→ Task objective:
Please return each line of the listing exactly as given.

** Records for the exercise follows **

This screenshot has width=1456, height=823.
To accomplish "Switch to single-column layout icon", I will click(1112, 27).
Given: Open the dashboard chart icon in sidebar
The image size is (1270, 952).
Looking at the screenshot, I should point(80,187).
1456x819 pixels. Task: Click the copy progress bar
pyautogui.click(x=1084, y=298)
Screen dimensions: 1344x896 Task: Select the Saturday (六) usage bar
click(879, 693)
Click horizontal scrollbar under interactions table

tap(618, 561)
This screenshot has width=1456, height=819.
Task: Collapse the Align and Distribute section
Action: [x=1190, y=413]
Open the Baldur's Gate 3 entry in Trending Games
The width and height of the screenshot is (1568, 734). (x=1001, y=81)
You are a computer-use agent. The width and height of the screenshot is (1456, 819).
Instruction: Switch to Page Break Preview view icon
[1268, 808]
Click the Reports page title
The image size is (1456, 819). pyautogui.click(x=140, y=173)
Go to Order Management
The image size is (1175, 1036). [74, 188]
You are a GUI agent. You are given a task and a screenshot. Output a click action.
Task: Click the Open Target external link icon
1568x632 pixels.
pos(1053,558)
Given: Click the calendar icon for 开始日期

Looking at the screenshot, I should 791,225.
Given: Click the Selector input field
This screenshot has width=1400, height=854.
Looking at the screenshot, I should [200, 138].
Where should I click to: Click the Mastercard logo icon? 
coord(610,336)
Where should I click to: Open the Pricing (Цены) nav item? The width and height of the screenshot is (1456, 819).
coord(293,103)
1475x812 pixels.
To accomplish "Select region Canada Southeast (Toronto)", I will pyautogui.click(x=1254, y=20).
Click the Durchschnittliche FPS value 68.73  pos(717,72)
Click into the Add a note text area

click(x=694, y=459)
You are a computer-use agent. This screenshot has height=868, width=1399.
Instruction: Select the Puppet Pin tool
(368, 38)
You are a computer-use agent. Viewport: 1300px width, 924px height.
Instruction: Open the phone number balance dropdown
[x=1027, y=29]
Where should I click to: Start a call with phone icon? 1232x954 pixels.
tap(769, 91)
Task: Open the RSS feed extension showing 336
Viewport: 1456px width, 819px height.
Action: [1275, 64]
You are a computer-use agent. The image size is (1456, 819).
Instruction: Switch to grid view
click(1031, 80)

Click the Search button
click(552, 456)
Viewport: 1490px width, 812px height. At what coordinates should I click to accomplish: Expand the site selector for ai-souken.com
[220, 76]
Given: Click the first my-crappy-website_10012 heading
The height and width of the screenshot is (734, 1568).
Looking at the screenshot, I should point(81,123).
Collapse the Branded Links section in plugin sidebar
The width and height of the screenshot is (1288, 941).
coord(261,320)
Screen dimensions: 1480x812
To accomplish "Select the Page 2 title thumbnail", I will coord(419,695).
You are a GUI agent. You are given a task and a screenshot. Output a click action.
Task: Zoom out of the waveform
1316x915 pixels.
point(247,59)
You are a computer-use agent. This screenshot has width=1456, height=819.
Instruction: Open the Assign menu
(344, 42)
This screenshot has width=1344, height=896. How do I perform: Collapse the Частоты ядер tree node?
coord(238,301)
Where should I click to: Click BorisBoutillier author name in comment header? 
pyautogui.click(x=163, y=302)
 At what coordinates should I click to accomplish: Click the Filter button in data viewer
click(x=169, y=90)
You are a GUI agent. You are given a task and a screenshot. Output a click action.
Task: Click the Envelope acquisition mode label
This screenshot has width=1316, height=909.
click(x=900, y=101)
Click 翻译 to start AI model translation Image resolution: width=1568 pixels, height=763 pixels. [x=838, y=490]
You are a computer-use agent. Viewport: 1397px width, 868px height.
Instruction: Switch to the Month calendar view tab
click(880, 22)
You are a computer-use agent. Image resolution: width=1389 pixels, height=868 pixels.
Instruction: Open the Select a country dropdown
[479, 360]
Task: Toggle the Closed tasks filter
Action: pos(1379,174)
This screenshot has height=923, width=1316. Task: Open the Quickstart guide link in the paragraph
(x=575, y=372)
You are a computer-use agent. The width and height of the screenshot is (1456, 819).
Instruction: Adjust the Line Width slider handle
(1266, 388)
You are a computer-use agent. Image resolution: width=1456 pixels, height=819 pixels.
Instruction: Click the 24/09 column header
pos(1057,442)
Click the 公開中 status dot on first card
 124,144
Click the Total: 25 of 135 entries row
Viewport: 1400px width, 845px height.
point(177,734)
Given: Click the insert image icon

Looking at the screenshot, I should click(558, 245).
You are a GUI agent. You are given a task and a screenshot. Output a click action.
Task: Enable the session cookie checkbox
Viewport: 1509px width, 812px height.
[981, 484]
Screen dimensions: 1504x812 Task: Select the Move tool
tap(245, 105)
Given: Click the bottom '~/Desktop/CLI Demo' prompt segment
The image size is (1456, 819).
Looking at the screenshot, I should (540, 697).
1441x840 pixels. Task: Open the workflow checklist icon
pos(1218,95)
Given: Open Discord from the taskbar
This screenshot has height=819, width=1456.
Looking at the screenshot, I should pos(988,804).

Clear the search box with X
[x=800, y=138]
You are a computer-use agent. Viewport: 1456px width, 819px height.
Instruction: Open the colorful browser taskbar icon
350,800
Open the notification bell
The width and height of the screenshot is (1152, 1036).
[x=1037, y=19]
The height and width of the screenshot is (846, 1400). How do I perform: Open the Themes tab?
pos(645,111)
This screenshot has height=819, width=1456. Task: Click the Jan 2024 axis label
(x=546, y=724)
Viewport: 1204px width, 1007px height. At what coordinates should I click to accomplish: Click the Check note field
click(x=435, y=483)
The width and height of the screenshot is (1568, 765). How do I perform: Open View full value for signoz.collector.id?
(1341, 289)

** End of Records for the exercise **

→ Reply:
This screenshot has width=1456, height=823.
To accomplish "Switch to single-column layout icon", I will click(1112, 27).
Given: Open the dashboard chart icon in sidebar
The image size is (1270, 952).
Looking at the screenshot, I should point(80,187).
1456x819 pixels. Task: Click the copy progress bar
pyautogui.click(x=1084, y=298)
Screen dimensions: 1344x896 Task: Select the Saturday (六) usage bar
click(879, 693)
Click horizontal scrollbar under interactions table

tap(618, 561)
This screenshot has width=1456, height=819.
Task: Collapse the Align and Distribute section
Action: [x=1190, y=413]
Open the Baldur's Gate 3 entry in Trending Games
The width and height of the screenshot is (1568, 734). (x=1001, y=81)
You are a computer-use agent. The width and height of the screenshot is (1456, 819).
Instruction: Switch to Page Break Preview view icon
[1268, 808]
Click the Reports page title
The image size is (1456, 819). pyautogui.click(x=140, y=173)
Go to Order Management
The image size is (1175, 1036). [74, 188]
You are a GUI agent. You are given a task and a screenshot. Output a click action.
Task: Click the Open Target external link icon
1568x632 pixels.
pos(1053,558)
Given: Click the calendar icon for 开始日期

Looking at the screenshot, I should 791,225.
Given: Click the Selector input field
This screenshot has width=1400, height=854.
Looking at the screenshot, I should [200, 138].
Where should I click to: Click the Mastercard logo icon? 
coord(610,336)
Where should I click to: Open the Pricing (Цены) nav item? The width and height of the screenshot is (1456, 819).
coord(293,103)
1475x812 pixels.
To accomplish "Select region Canada Southeast (Toronto)", I will pyautogui.click(x=1254, y=20).
Click the Durchschnittliche FPS value 68.73  pos(717,72)
Click into the Add a note text area

click(x=694, y=459)
You are a computer-use agent. This screenshot has height=868, width=1399.
Instruction: Select the Puppet Pin tool
(368, 38)
You are a computer-use agent. Viewport: 1300px width, 924px height.
Instruction: Open the phone number balance dropdown
[x=1027, y=29]
Where should I click to: Start a call with phone icon? 1232x954 pixels.
tap(769, 91)
Task: Open the RSS feed extension showing 336
Viewport: 1456px width, 819px height.
Action: [1275, 64]
You are a computer-use agent. The image size is (1456, 819).
Instruction: Switch to grid view
click(1031, 80)

Click the Search button
click(552, 456)
Viewport: 1490px width, 812px height. At what coordinates should I click to accomplish: Expand the site selector for ai-souken.com
[220, 76]
Given: Click the first my-crappy-website_10012 heading
The height and width of the screenshot is (734, 1568).
Looking at the screenshot, I should point(81,123).
Collapse the Branded Links section in plugin sidebar
The width and height of the screenshot is (1288, 941).
coord(261,320)
Screen dimensions: 1480x812
To accomplish "Select the Page 2 title thumbnail", I will coord(419,695).
You are a GUI agent. You are given a task and a screenshot. Output a click action.
Task: Zoom out of the waveform
1316x915 pixels.
point(247,59)
You are a computer-use agent. This screenshot has width=1456, height=819.
Instruction: Open the Assign menu
(344, 42)
This screenshot has width=1344, height=896. How do I perform: Collapse the Частоты ядер tree node?
coord(238,301)
Where should I click to: Click BorisBoutillier author name in comment header? 
pyautogui.click(x=163, y=302)
 At what coordinates should I click to accomplish: Click the Filter button in data viewer
click(x=169, y=90)
You are a GUI agent. You are given a task and a screenshot. Output a click action.
Task: Click the Envelope acquisition mode label
This screenshot has width=1316, height=909.
click(x=900, y=101)
Click 翻译 to start AI model translation Image resolution: width=1568 pixels, height=763 pixels. [x=838, y=490]
You are a computer-use agent. Viewport: 1397px width, 868px height.
Instruction: Switch to the Month calendar view tab
click(880, 22)
You are a computer-use agent. Image resolution: width=1389 pixels, height=868 pixels.
Instruction: Open the Select a country dropdown
[479, 360]
Task: Toggle the Closed tasks filter
Action: pos(1379,174)
This screenshot has height=923, width=1316. Task: Open the Quickstart guide link in the paragraph
(x=575, y=372)
You are a computer-use agent. The width and height of the screenshot is (1456, 819).
Instruction: Adjust the Line Width slider handle
(1266, 388)
You are a computer-use agent. Image resolution: width=1456 pixels, height=819 pixels.
Instruction: Click the 24/09 column header
pos(1057,442)
Click the 公開中 status dot on first card
 124,144
Click the Total: 25 of 135 entries row
Viewport: 1400px width, 845px height.
point(177,734)
Given: Click the insert image icon

Looking at the screenshot, I should click(558, 245).
You are a GUI agent. You are given a task and a screenshot. Output a click action.
Task: Enable the session cookie checkbox
Viewport: 1509px width, 812px height.
[981, 484]
Screen dimensions: 1504x812 Task: Select the Move tool
tap(245, 105)
Given: Click the bottom '~/Desktop/CLI Demo' prompt segment
The image size is (1456, 819).
Looking at the screenshot, I should (540, 697).
1441x840 pixels. Task: Open the workflow checklist icon
pos(1218,95)
Given: Open Discord from the taskbar
This screenshot has height=819, width=1456.
Looking at the screenshot, I should pos(988,804).

Clear the search box with X
[x=800, y=138]
You are a computer-use agent. Viewport: 1456px width, 819px height.
Instruction: Open the colorful browser taskbar icon
350,800
Open the notification bell
The width and height of the screenshot is (1152, 1036).
[x=1037, y=19]
The height and width of the screenshot is (846, 1400). How do I perform: Open the Themes tab?
pos(645,111)
This screenshot has height=819, width=1456. Task: Click the Jan 2024 axis label
(x=546, y=724)
Viewport: 1204px width, 1007px height. At what coordinates should I click to accomplish: Click the Check note field
click(x=435, y=483)
The width and height of the screenshot is (1568, 765). How do I perform: Open View full value for signoz.collector.id?
(1341, 289)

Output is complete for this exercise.